When Martha invited Jesus into the home she shared with her sister and brother, she couldn’t have known the splendid friendship she’d just instigated. You never know the remarkable string of events you’ll set in motion by something so ordinary as opening your door and laying an extra plate at the table.
Martha got right to it, cranking things up in the kitchen and preparing for the many guests who followed the rabbi into her living room. After a while, Martha grew agitated because there she was working her finger to the bone over a hot stove while Mary refused to leave Jesus’ side, soaking up every word. When Martha protested, Jesus, in the gentle tone every over-exerted person needs to hear, answered Martha, Martha, you are anxious and distracted about so many things. Then Jesus added, Mary has chosen the one thing most essential here. Let’s not take that from her.
It’s easy to think that in this short narrative Jesus takes sides in the long feud between competing spiritualities: the spirituality of action versus the spirituality of contemplation. This war rages on even now, between the justice-loving activists and the mystic-minded contemplatives.
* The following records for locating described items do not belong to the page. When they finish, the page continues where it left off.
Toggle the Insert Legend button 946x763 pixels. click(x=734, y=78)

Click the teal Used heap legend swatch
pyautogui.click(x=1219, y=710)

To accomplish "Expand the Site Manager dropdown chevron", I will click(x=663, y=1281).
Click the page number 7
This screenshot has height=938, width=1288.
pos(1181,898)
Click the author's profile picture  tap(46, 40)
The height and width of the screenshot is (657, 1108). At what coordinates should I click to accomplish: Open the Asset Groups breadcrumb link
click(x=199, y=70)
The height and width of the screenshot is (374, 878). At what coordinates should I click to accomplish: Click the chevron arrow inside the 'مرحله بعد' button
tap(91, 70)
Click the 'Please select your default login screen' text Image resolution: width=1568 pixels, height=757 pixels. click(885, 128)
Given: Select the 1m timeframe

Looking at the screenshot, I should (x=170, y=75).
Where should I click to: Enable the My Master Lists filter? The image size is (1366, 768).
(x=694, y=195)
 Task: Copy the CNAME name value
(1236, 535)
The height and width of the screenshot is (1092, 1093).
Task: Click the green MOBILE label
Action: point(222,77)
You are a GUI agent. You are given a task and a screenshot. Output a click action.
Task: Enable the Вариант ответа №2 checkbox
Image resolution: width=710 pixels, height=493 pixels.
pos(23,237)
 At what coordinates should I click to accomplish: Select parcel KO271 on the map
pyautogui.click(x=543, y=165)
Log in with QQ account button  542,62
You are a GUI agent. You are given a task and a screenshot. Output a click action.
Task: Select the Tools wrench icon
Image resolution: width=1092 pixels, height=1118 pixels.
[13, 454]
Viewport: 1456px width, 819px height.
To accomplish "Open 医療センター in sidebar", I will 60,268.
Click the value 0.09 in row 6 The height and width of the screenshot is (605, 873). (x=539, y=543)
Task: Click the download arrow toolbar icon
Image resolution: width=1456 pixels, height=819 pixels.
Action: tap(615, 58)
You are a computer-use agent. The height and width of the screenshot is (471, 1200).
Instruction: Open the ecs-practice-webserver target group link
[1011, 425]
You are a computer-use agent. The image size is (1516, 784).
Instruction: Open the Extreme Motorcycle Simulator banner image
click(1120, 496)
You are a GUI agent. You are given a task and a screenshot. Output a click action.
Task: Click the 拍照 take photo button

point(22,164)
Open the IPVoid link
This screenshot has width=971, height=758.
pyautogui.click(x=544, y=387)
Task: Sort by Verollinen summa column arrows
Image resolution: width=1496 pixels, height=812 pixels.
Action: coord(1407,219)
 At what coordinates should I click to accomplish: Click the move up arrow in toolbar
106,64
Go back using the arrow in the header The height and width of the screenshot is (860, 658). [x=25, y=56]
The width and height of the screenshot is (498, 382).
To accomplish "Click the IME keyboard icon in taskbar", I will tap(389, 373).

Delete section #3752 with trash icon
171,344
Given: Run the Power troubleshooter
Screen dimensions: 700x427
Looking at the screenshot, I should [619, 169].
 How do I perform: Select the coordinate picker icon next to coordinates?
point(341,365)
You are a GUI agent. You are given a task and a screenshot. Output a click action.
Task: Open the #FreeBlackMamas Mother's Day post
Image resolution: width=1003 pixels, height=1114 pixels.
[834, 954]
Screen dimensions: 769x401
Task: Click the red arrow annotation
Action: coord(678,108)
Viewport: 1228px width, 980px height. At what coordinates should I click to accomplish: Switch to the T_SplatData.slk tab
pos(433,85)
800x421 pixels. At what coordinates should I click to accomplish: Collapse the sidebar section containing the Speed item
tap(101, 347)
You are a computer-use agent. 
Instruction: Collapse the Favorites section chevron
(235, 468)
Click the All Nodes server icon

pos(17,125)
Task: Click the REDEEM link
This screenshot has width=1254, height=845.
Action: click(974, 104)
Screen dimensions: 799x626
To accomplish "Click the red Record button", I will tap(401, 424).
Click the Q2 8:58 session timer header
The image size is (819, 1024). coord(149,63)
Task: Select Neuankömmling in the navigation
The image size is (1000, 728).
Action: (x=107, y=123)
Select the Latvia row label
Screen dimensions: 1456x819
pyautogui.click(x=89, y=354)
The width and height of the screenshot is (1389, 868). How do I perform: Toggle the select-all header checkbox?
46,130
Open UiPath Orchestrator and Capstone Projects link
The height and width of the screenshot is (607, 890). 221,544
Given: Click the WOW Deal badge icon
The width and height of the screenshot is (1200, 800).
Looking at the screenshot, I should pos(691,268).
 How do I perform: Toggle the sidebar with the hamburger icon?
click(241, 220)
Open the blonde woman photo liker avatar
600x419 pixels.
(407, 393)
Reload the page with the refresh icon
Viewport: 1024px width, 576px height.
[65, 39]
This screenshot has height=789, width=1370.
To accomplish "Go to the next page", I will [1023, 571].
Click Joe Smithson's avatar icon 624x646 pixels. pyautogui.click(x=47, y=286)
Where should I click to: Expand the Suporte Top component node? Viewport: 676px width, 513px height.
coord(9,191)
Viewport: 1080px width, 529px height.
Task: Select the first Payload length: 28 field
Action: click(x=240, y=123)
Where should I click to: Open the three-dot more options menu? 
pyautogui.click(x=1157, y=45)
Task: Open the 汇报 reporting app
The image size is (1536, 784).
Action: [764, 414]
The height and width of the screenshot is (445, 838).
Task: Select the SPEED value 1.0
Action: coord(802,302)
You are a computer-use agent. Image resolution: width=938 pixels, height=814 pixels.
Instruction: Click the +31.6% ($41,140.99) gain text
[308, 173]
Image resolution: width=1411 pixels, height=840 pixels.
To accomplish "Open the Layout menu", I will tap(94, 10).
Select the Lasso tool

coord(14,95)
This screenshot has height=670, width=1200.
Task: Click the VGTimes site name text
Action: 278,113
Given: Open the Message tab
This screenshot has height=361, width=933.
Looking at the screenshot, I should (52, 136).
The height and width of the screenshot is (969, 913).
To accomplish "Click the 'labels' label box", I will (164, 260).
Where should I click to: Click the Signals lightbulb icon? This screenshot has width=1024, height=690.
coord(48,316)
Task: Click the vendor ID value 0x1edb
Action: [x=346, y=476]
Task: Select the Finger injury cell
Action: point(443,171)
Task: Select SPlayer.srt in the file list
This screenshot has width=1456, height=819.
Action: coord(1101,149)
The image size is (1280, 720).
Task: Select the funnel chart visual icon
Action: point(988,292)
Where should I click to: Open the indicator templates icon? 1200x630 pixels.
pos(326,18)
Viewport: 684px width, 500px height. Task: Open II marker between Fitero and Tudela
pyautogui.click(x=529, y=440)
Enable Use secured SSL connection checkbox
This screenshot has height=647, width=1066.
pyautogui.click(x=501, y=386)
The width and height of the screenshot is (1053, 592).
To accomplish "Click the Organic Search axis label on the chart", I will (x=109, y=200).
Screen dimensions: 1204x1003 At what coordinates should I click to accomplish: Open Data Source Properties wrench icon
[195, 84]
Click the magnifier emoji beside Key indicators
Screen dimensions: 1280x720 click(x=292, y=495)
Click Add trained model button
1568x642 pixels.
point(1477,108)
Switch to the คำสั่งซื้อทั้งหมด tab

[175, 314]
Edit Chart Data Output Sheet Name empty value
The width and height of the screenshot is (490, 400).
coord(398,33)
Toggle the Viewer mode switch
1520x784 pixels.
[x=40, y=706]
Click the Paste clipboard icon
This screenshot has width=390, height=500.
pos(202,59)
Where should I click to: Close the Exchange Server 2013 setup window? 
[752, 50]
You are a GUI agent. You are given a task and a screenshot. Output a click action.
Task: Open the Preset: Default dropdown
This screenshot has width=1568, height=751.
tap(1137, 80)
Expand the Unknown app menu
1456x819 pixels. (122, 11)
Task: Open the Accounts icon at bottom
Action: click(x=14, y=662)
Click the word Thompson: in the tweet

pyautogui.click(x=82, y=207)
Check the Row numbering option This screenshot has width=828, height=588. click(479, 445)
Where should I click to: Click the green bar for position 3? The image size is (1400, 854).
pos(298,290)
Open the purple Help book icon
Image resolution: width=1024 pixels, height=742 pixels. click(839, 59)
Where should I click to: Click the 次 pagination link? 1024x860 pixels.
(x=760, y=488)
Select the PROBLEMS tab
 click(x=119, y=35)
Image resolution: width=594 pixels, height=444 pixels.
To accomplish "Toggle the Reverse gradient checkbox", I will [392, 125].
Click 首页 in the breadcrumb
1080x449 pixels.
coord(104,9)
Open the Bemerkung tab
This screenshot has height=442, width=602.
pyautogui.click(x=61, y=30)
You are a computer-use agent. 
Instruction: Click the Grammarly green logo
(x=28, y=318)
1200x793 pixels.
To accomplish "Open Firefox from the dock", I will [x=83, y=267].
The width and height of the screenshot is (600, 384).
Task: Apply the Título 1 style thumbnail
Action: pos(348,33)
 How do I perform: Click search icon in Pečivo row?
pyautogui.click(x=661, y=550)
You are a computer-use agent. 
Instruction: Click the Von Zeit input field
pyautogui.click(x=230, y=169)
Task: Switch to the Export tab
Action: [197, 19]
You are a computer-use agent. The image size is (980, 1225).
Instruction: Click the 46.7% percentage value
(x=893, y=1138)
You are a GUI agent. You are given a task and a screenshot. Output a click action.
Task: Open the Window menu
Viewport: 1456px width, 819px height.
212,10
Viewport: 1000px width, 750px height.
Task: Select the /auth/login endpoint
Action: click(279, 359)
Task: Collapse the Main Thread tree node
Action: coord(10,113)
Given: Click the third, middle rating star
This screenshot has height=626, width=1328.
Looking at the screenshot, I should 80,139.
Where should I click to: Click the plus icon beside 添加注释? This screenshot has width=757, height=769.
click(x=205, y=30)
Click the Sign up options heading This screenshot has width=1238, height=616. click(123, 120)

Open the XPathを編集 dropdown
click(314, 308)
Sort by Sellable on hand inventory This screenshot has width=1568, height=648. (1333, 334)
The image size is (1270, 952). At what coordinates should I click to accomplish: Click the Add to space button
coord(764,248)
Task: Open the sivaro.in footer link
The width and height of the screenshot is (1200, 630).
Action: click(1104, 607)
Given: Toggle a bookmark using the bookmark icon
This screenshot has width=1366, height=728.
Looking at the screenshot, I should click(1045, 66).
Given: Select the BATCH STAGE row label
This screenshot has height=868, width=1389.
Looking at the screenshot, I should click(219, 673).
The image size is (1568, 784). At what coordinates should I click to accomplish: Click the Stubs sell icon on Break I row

Of course, it would be silly to think Jesus was interested in, much less bound by, our divisions, the ways we like to codify paradigms and categorize everything and everyone according to some flavor du jour.
Jesus did not push against Martha’s labor, but rather against her distraction, her worry. God knows we need people who clear the fields and announce the truth, people who get antsy whenever we forget that there’s a world we must tend to. But God also knows that those of us who’ve recognized how much our work matters are tempted to think it matters too much, to forget that God and love stand at the center of our labor and our noble causes, to forget that our soul is our deep treasure – and that our soul can absolutely shrivel and die. There’s nothing more heartbreaking than to find a person who’s given themselves to a cause and then, amid their fervid exertion, completely lost themselves in it. Now, only a shell of a human remains, barking burdensome platitudes.
The truth is, however, contemplatives struggle just the same. When we too heavily emphasise “the disciplines” or “the practices,” as if they are a force unto themselves, we entirely miss the point. There are few things more obnoxious than a would-be mystic who’s worn themselves out (not to mention everyone around them) because they thought the work of silence or “spiritual union” was their mission they must accomplish.
What Martha and Mary needed, what we need – that one thing that is necessary – is Jesus. In our seasons of grit and grind as in our seasons of quiet and sabbath, what we need is Jesus. Jesus may come to us in a thousand ways, through Psalm and Gospel, wind and river, worship or children or wine or sweat or solitude – but we must choose him. We must choose that which is absolutely essential, the one thing that, unless we have it, we will die.